Is There Any Argument To Include ‘Magic’ In Science Fiction?
“Magic is, by definition, not science. It is, therefore, that which cannot be entertained within science fiction. Its banishment, however, has been less than total” – Brian Stableford.
Perhaps the best way to tell the difference between science fiction and fantasy is that while the former emphasizes science, a great deal of fantasy deals with magic.
By definition, magic is the power of apparently influencing events by using mysterious or supernatural forces. Imagine magic disciplined into an “applied” science. Some SF writers have dabbled in it, leading to a varied array of stories about magic, or – more precisely – quasi-scientific powers.
It’s all James George Frazer’s fault. In The Golden Bough: A Study In Magic and Religion (1890), magic is represented as a kind of proto-science based on presumed natural laws: the law of similarity and the law of contagion. The first states that one can influence a process by imitating it, or influence an object by operating upon a likeness of it; the second states that objects once in contact remain associated, so that – ah, stuff it: anyone fancy any cake?
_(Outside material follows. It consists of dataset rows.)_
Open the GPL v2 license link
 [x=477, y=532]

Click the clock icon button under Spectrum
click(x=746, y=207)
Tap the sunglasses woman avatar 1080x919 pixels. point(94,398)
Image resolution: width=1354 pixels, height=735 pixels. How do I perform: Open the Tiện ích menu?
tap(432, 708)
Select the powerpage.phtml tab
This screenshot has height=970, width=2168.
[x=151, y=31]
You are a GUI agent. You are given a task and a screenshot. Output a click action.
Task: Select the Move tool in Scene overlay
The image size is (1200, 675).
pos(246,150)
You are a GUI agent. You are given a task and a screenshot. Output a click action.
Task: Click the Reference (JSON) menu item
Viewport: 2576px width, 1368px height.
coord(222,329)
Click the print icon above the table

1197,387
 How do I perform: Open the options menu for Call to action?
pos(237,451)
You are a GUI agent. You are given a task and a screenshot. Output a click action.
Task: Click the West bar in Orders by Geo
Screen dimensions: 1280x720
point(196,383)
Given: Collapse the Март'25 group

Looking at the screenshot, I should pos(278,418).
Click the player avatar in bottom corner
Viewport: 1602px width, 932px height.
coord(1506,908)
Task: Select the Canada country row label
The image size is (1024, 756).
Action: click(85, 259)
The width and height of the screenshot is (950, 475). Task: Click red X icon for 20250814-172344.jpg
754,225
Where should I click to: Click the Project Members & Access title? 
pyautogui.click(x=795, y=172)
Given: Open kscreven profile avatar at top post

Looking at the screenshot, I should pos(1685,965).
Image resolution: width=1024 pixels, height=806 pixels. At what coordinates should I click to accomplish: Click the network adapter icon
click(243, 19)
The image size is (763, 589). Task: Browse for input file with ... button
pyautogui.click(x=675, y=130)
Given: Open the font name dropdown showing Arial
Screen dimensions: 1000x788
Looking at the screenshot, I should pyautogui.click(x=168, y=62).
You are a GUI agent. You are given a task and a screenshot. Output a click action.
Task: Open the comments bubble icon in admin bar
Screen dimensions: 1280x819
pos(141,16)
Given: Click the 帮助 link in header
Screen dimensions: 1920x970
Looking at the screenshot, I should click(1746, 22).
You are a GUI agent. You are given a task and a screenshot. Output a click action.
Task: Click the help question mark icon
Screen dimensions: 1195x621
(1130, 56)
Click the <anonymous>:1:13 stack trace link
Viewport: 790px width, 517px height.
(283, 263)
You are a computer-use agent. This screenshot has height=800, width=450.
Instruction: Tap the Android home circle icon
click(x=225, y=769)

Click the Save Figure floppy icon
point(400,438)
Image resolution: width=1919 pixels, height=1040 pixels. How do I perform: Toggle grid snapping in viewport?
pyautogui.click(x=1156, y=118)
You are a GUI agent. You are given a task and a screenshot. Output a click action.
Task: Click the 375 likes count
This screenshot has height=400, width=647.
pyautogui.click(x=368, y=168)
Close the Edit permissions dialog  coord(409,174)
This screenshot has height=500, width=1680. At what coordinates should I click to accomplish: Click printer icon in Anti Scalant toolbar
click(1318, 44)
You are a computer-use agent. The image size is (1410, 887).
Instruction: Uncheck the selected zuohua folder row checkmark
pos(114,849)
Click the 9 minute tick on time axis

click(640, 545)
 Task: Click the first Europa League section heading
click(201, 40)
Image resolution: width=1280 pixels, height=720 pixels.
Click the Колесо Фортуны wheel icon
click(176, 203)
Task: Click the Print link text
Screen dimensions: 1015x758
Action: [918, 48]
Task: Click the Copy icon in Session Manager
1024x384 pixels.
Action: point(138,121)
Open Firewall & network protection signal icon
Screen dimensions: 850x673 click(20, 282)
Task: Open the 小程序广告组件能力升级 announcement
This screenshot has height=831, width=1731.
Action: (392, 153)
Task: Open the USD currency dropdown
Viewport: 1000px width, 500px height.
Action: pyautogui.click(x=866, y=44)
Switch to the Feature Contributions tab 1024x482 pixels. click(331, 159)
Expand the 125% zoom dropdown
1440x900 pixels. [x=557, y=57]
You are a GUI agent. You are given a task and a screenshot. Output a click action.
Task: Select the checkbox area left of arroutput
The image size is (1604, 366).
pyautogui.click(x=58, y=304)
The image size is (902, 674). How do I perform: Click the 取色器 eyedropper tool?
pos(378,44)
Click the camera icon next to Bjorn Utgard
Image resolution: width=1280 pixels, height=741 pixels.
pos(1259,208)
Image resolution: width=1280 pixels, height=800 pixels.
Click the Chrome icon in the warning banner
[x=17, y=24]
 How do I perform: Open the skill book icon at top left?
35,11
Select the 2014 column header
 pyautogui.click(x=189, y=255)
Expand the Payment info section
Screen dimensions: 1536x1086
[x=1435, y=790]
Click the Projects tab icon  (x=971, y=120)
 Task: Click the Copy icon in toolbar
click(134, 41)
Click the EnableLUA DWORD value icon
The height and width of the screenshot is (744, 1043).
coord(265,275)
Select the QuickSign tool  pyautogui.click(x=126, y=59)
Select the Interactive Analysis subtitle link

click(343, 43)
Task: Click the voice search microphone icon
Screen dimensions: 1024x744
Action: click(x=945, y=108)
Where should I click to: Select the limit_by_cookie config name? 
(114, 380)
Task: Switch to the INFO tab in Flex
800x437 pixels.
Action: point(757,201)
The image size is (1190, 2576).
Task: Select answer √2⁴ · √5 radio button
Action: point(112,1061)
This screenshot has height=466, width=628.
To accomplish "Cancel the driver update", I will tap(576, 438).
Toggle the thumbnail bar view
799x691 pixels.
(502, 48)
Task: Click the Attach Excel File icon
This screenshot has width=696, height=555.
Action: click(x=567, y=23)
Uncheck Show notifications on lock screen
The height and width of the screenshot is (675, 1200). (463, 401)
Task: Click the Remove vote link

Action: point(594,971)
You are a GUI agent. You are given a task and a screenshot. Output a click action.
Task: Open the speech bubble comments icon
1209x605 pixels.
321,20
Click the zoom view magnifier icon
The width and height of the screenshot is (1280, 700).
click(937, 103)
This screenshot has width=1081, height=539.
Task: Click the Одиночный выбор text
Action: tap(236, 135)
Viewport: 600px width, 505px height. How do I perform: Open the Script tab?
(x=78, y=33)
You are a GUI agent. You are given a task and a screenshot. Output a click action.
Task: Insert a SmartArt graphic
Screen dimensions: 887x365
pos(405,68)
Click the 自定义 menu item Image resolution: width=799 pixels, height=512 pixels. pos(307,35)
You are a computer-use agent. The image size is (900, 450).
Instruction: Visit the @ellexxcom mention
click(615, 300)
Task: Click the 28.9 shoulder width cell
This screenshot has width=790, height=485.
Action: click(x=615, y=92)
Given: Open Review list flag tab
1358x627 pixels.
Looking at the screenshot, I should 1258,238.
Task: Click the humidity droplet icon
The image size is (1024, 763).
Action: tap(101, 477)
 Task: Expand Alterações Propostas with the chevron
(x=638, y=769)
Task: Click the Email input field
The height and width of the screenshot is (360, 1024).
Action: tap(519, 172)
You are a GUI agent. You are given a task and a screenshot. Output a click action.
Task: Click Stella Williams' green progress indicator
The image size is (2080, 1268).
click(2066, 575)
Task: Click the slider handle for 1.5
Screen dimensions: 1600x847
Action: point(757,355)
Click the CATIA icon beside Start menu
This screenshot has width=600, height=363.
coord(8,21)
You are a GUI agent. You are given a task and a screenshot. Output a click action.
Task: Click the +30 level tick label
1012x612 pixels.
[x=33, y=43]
“Any sufficiently advanced technology is indistinguishable from magic” – Arthur C. Clarke.
No matter how determined SF authors have been in shutting out the mysterious lure of magic, they have invariably kept returning to it. It is said that one branch of specialised (science-based) jargon can easily pass into fantasy territory; strict boundaries btween the two no longer apply. Why should there be any boundaries in fiction?
As just one example, psionic power can be converted into witchcraft, and vice versa. The combination of “careful extrapolation and absurd premises” fuelled the fantasy that appeared in “Unknown Worlds,” at one time a short-lived companion magazine to Astounding Science Fiction. One of its most notable stories was “The Devil Makes The Law,” (aka “Magic, Inc”) by Robert Heinlein.
A number of SF authors have toyed with pseudoscientific versions of supernatural phenomena. The shape-shifting inherent in “There Shall Be No Darkness” (1950) by James Blish comes to mind. The world really thrives on the mythology of magic in Black Easter (1968) by James Blish, while a world “where magic works and has been disciplined for application” featured in Poul Anderson’s Operation Chaos (1971).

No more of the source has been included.